今回の記事では、そんな養育費の支払いに負担を感じている方に向けて養育費が高いと感じた場合の対処法などをご紹介します。

養育費の支払いが減額されるケースは?

養育費の支払いが減額される可能性があるケースを紹介します。

1:義務者の事情が変わった場合

義務者の事情が変わった場合というのは、要は扶養家族が増加した場合や給料が減ってしまった場合などです。
養育費というのは、普通、義務者が経済的に苦しいからといって支払いを拒否できません。
ただ、退職によって収入がゼロになってしまった場合などは、養育費を支払い続けることは事実上不可能になります。
なので、義務者の事情が変更した場合は、調停などを通じて相手方に事情を話し、減額を請求しましょう。

2:相手方が養子縁組をした場合

相手方の再婚相手と子供が養子縁組をした場合は、養育費の減額を請求することが可能になります。

ただ、再婚をしただけでは扶養義務は発生しません。
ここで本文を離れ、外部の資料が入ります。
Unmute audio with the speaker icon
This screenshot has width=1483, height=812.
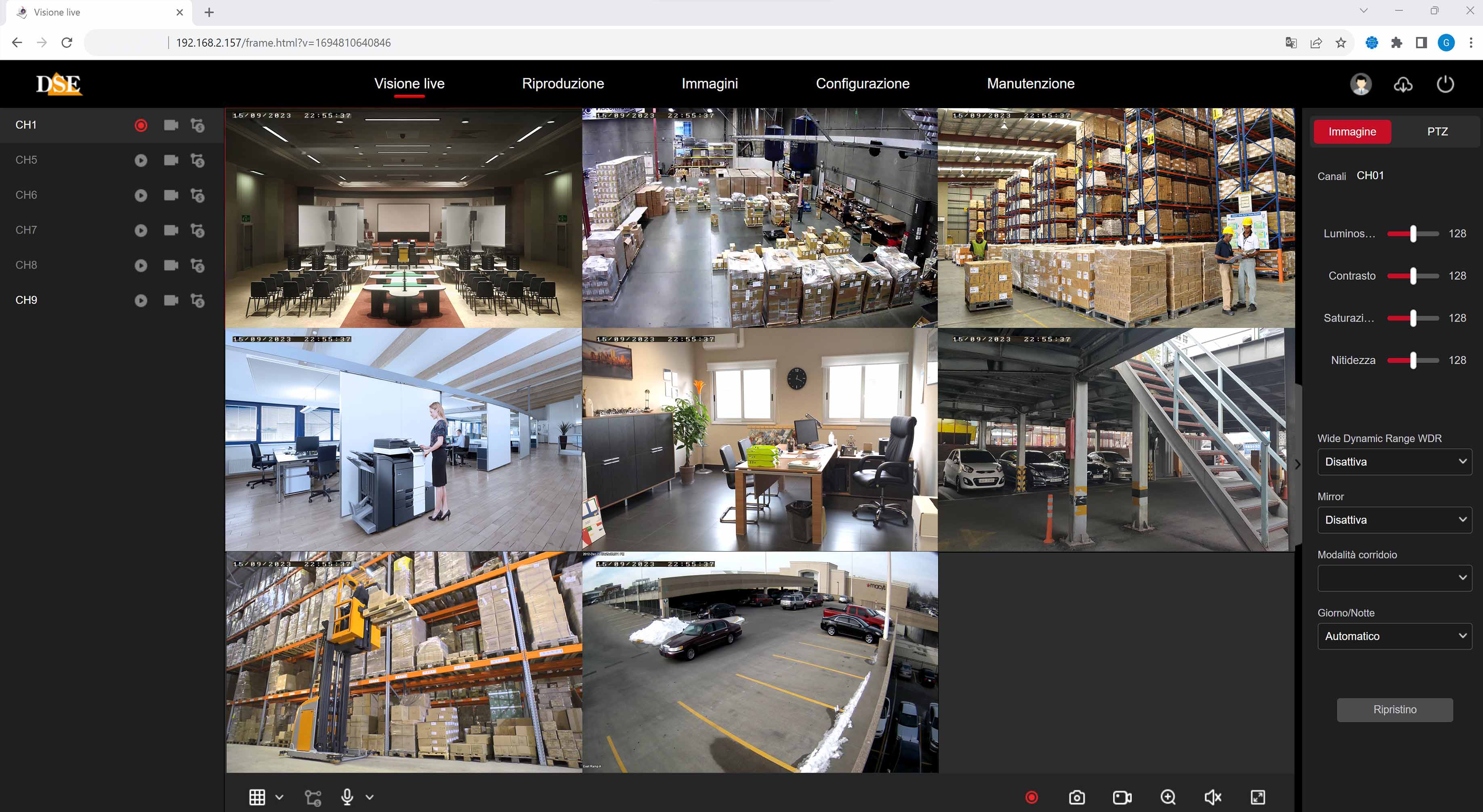(x=1212, y=797)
また、同棲や事実婚の場合も同様です。

3:子供が経済的に自立した場合

子供が就職した場合、養育費の支払い義務がなくなります。
これは、子供が経済的に自立したからですね。
また、子供が結婚した場合も同様です。
その子供が専業主婦になった場合でも、経済的に自立していると判断されるということです。

養育費に不満がある場合の2つの対処法

義務者が高い収入を得ているのであれば良いのですが、そうではない場合は、養育費が義務者の生活を圧迫してしまう可能性はどうしてもありますよね。

養育費が高すぎると感じた場合に、できることが2つあるのでご紹介いたします。

相場の確認

支払っている金額が相場と比べて適正なのかどうかを確認しましょう。
これは、養育費算定表という資料で簡単に求めることが可能です。

実際には裁判所での調停・審判をし、養育費算定表に基づいて、現在の収入状況を源泉徴収などを明らかにするといった流れで決めていきます。
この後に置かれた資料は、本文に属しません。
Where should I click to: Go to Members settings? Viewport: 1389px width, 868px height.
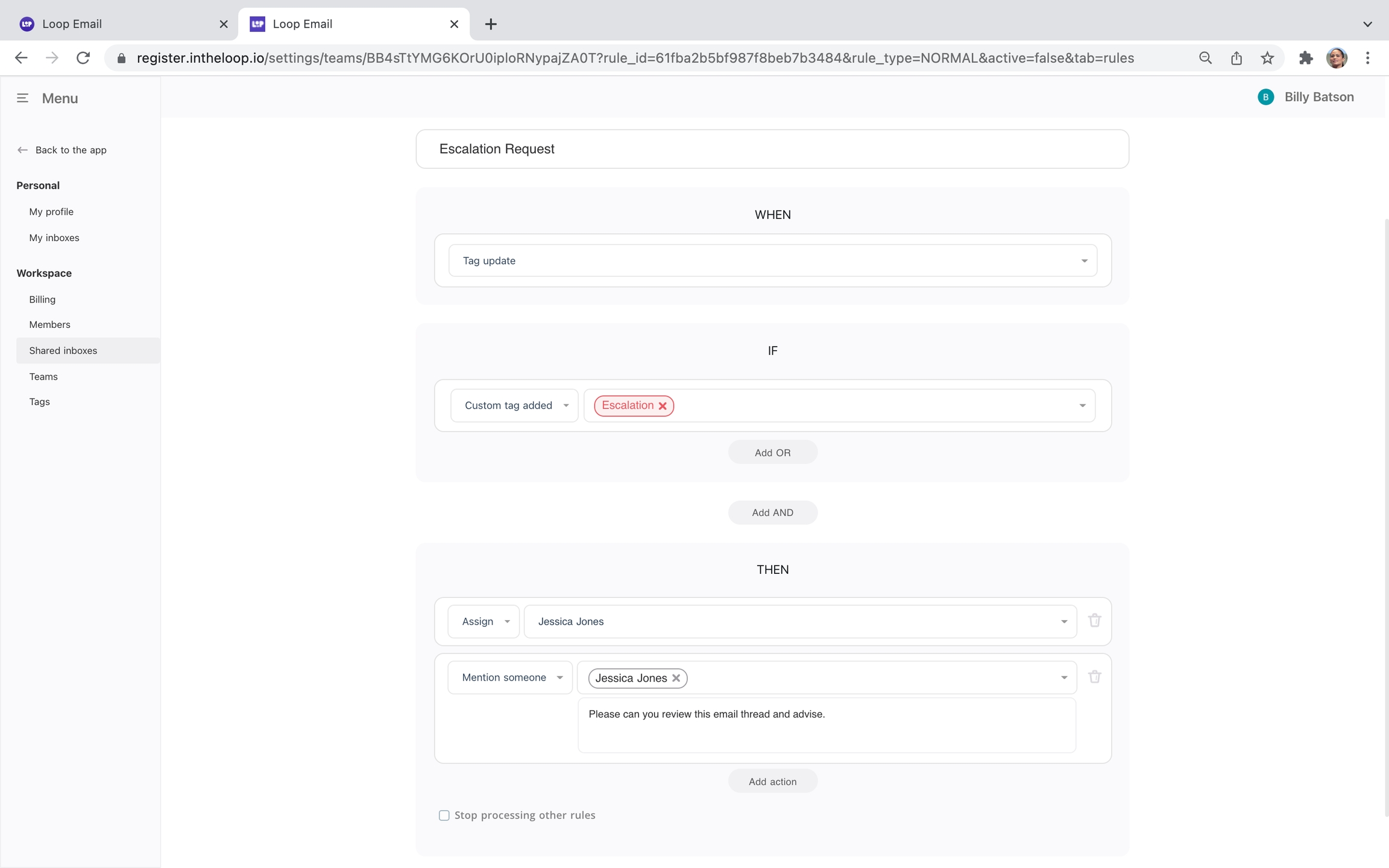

支払っている金額との差が大きすぎる場合、減額できないか相手方と話し合いをしても良いでしょう。
また、算定表には幅がありますから、この幅をめぐって争うこともあります。

双方の意見を交換する

相場の確認をしたら、話し合いをして減額を請求してみましょう。
話が進まない場合や、相手方が話し合いにすら応じないという場合には弁護士へ相談すると良いでしょう。
弁護士による交渉は算定表をベースに話し合い、議論を行うことになります。

調停手続きを利用して請求する

話し合いでまとまらない場合は、当事者だけでの調停を申し立てることが可能です。

ご自身だけでは不安な場合は、弁護士に相談するといいでしょう。
調停へ同行し、代理で交渉することを弁護士に依頼できるので、有利に話を進める事ができます。

公正証書に残す

いつまで払い続ければいいのか悩まないためにも公正証書に残すのがおすすめです。
養育費の支払いについて明確にしておきたい場合には、養育費に関することを公正証書に残しておくと良いでしょう。
公正証書は第三者である公証人が明確な文言で作成しますので、後日、合意に関するいざこざが起こりにくくなります。
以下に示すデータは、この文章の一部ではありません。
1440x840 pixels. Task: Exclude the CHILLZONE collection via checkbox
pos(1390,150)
公正証書の作成をするには、ある程度の手間や金銭が必要になります。
ですが、当事者間の合意を確定的にするためにかなり役立つ手段となるでしょう。
公正証書の作成方法などの情報を得たい場合は、弁護士に相談してみても良いかもしれません。

経済的に払えないからといって、養育費の支払いを突然やめてしまったり、連絡をとれない状況にしたりすると、調停申立にいたってしまいます。
それでも無視を続けてしまうと、最悪の場合相手の言い分に基づいて養育費が決定されてしまうケースがあります。

また、養育費の支払いを行わずにそのまま放置してしまうと、差し押さえなどの対象となってしまうリスクがあります。

しっかりと当事者同士で話し合った上で、今後どうするのか決めていくといいでしょう。
また、減額を請求する場合は、あらかじめ弁護士に相談することがおすすめです。